TV comedian-turned-politician Volodymyr Zelenskiy unseated incumbent President Petro Poroshenko by a landslide in Sunday’s runoff election. Exit polls showed that Mr. Zelenskiy had won about 73% of the vote, compared to Mr. Poroshenko’s 25%.

In his victory speech, Mr. Zelenskiy told his supporters, “I promise I will never let you down,” The Associated Press reported. “To all the countries of the former Soviet Union — look at us, everything is possible.”

Mr. Zelenskiy, a 41-year-old actor and screenwriter, stars in the TV sitcom “Servant of the People,” about a teacher seen in a viral video denouncing corruption who eventually becomes president.

The entertainer’s lack of political experience is widely believed to have fueled his popularity among voters frustrated with rampant corruption, endemic economic struggles and the country’s ongoing conflict with Russia in eastern Ukraine that has claimed 13,000 lives over the last five years.

“He’s going to find himself on a steep learning curve,” former U.S. Ambassador to Ukraine Steven Pifer told The Washington Times. “He’s got some skills how he translates those skills from his past career as an entertainer and as a candidate into actually running the government, it’s going to depend on the people around him.”

Mr. Pifer, who is currently a fellow at Stanford University’s Center for International Security and Cooperation, said Mr. Zelenskiy’s win was essentially a protest vote against Mr. Poroshenko.

“He was seen as a new face with a new approach. He wasn’t seen as having any attachments to sort of the old political elite,” the former ambassador said. “And he ran a really interesting campaign.”

Mr. Poroshenko, who took office in 2014 just months after Russia annexed the Crimean Peninsula, has struggled in office with the destabilization of the eastern part of Ukraine by Russian-backed separatists.

The 53-year-old politician campaigned on the promise to win back control of Crimea and defeat the Russian-backed rebels. But his approval ratings have taken a hit as the country’s economy has underperformed.

The incumbent also had been dogged by allegations of corruption in his campaign and by the fallout from a defense procurement scandal, according to the BBC.

Throughout the election, Mr. Poroshenko touted negotiations with the European Union for visa-free travel for Ukrainians and separating the Ukrainian Orthodox Church from Russian control.

Mr.
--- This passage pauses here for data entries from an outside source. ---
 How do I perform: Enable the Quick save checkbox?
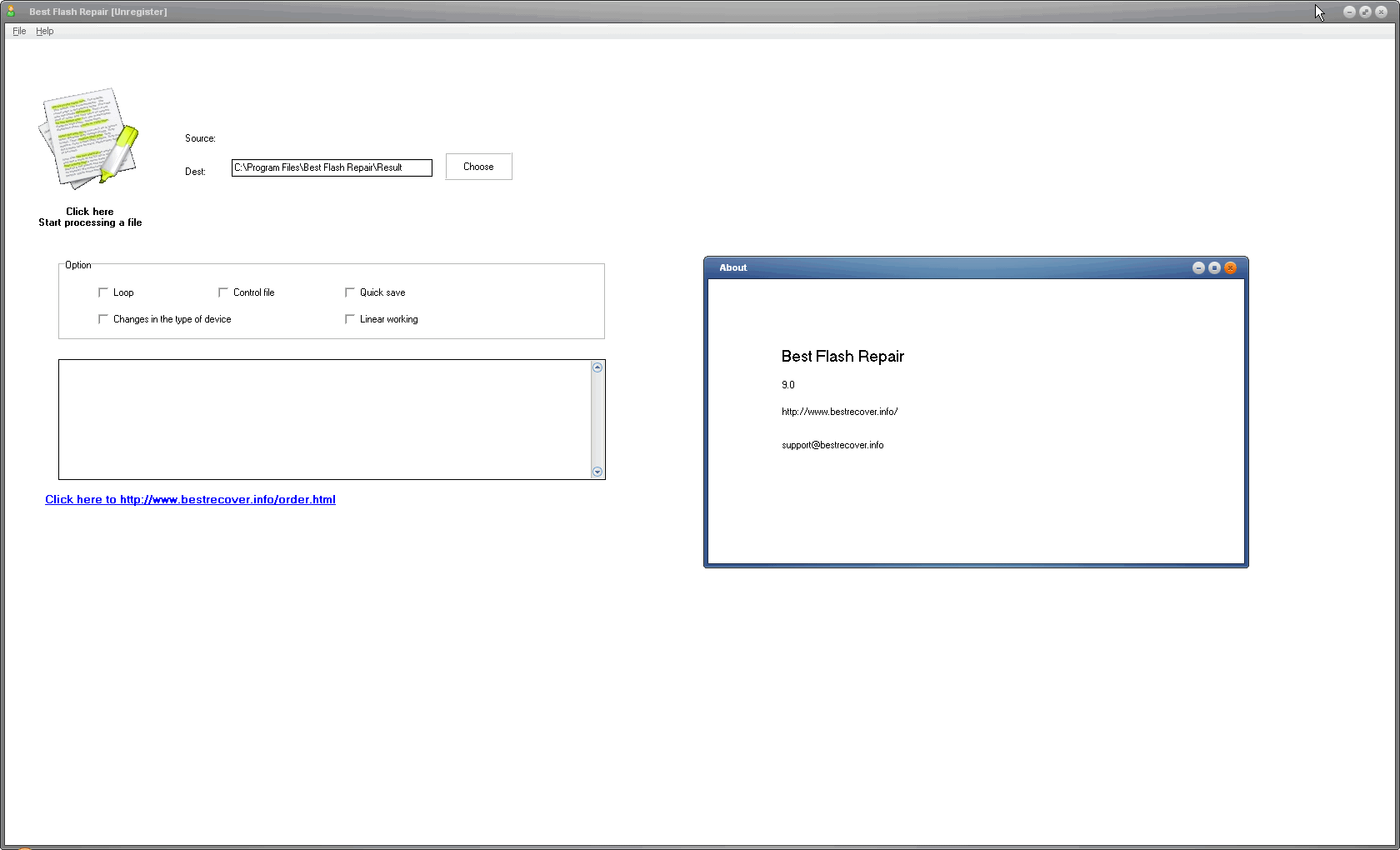point(350,292)
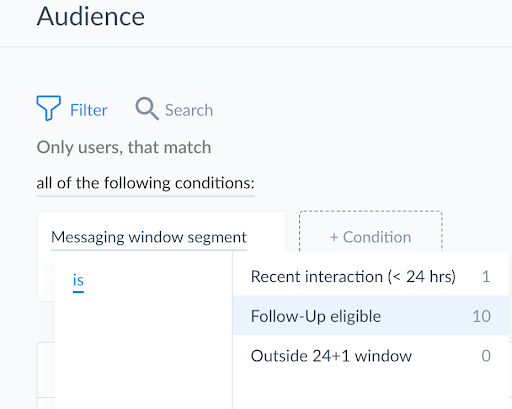This screenshot has width=512, height=409.
Task: Click the Search magnifying glass icon
Action: coord(147,109)
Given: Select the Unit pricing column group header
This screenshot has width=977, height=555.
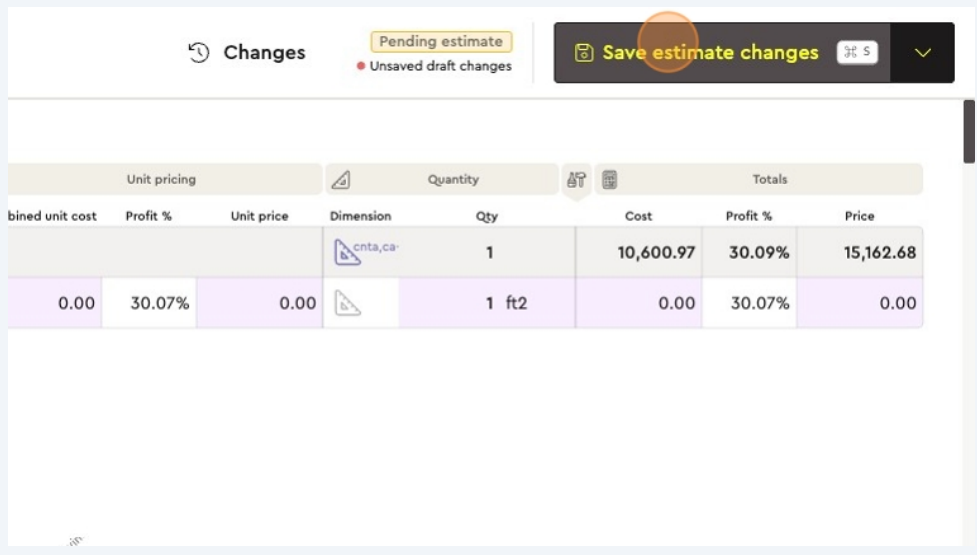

Pifer attributed the lack of action to combat corruption and a weak economy to the incumbent’s loss.

“Going into Ukraine two years ago, you could already see the frustration among the electorate building on this issue to the extent that Poroshenko made a mistake, he didn’t recognize that and try to deal with those issues sooner,” he said.

While the country’s economy grew about 3% last year, Mr. Pifer said an economy such as Ukraine’s should be growing 5% to 6% per year.

Mr. Poroshenko is not walking away without notable successes, according to Mr. Pifer, who said he deserves credit for “really impressive reforms” and dealing with Russian aggression.

These successes could pose a challenge to the president-elect, who faces skepticism about how he will handle Russian President Vladimir Putin.

“He’s a political neophyte,” Mr. Pifer said. “How does he avoid being shark chum when he sits down to meet with Putin?”

Mr. Zelenskiy campaigned on promises to stand up to aggression and implement policies to isolate Russia by encouraging Ukraine to join NATO and the European Union.

“I don’t say Zelenskiy will disappoint Russia. I think he could well disappoint the Russians, but, you know, it remains to be seen,” Mr. Pifer said.

Although the official results of the election have yet to be released, Mr. Poroshenko accepted the outcome of the election late Sunday.

“I am leaving office, but I want to firmly underline that I am not leaving politics,” Mr. Poroshenko told his supporters.